The Zhaijing 宅經 "Classic of houses" is China's oldest surviving book on geomancy. Authorship was traditionally attributed to the Yellow Emperor 黃帝, so that it is also known under the title of Huangdi zhaijing 黃帝宅經. The imperial bibliography Jingjizhi 經籍志 in the official dynastic history Suishu 隋書 lists the books Zhai jixiong lun 宅吉兇論 and Xiangzhaitu 相宅圖, the bibliography in the history Jiutangshu 舊唐書 lists the book Wuxing zhaijing 五姓宅經. All these books are said to have been written by the Yellow Emperor. There are in total 29 books that bore the title of Zhaijing, some of them written by well-known persons as Li Chunfeng 李淳風or Lü Cai 呂才, which shows that there was no need to refer to the Yellow Emperor. Nevertheless, it was custom in the realm of divination and mantics to see the highly venerated ancestor of Chinese culture as a writer. The identity of the 2 juan "scrolls" long transmitted Zhaijing is not wholly clear, but it seems that the book Xiangzhaijing 相宅經 listed in the bibliography in the history Songshi 宋史 was the ancestor of the known Zhaijing.
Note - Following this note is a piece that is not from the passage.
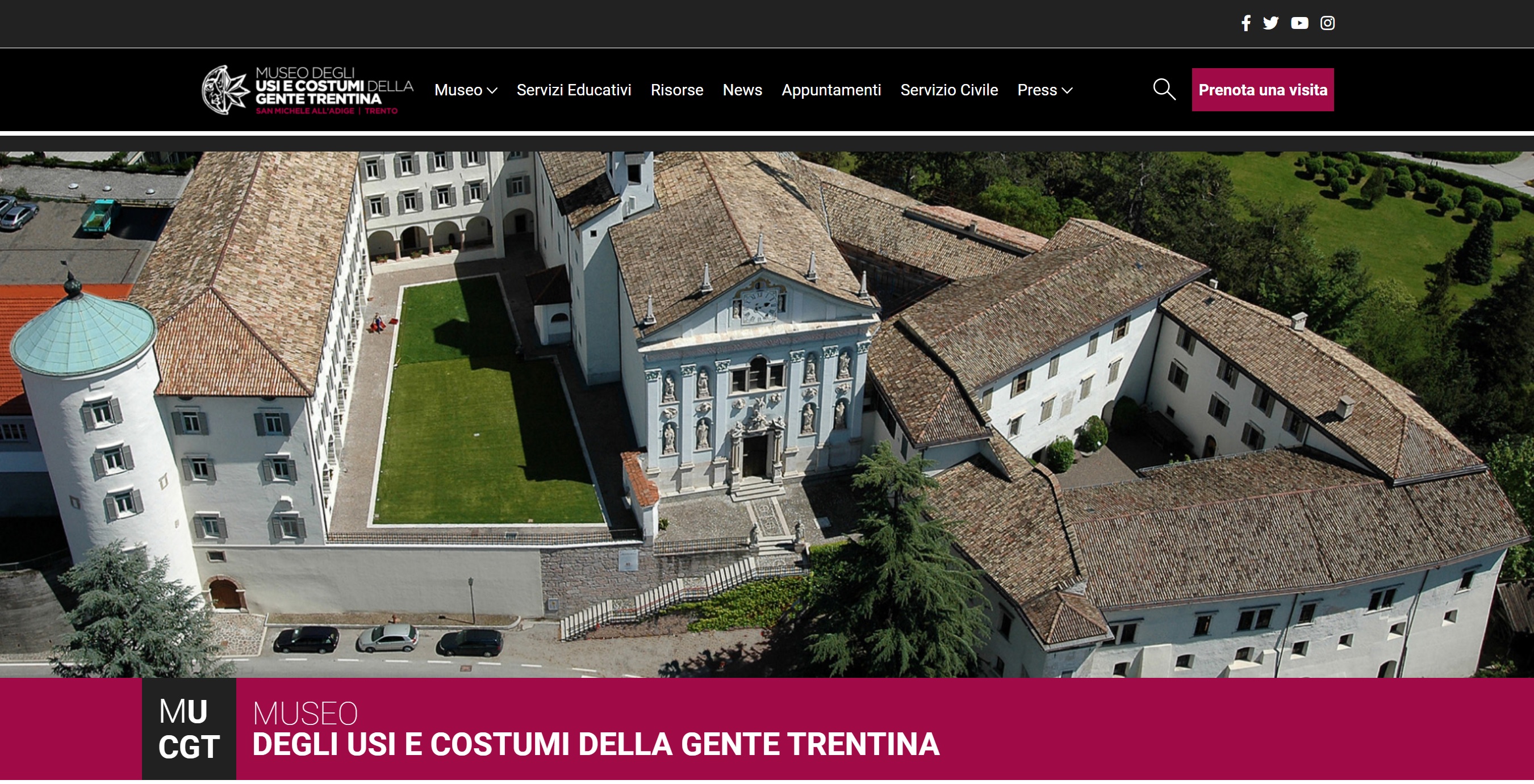Click the Prenota una visita button

pos(1263,90)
The Zhaijing describes the method to find out an ideal place for a house with the help of the power of the forces Yin and Yang 陰陽, the Heavenly Stems 天干 and Earthly Branches 地支, as well as the Eight Trigrams 八卦. The Eight Trigrams determine the exact position and directly point at auspicious or non-auspicious spots. The book begins with a preface (xu 序) stressing the importance of geomancy. The general discussion (zonglun 總論) describes the influence of twenty-four so-called "ways" (lu 路) that reflect the influence of Yin and Yang. It also gives a short overview over other books on the divinatory art of geomancy. The chapter Xiuzhai cidi fa 修宅次第法 explains the arrangement and sequence of steps to determine the place and structure of a building, as well as which factors are to be avoided. The last part of the book includes explained illustrations on the influence of Yang and Yin on building sites.
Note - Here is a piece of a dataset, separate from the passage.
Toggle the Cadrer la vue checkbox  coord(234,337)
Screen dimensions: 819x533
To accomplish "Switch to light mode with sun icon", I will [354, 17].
The Zhaijing is included in the collectanea Siku quanshu 四庫全書, Xuejin taoyuan 學津討原, Shuofu 說郛, Yimen guangdu 夷門廣牘, Jindai mishu 津逮秘書, the Daoist Canon Daozang 道藏 and collection Chongwen shuju huike shu 崇文書局匯刻書. Among the original texts discovered in Dunhuang 敦煌, a book called Zhaijing 宅經 is included, which is not identical to the transmitted text.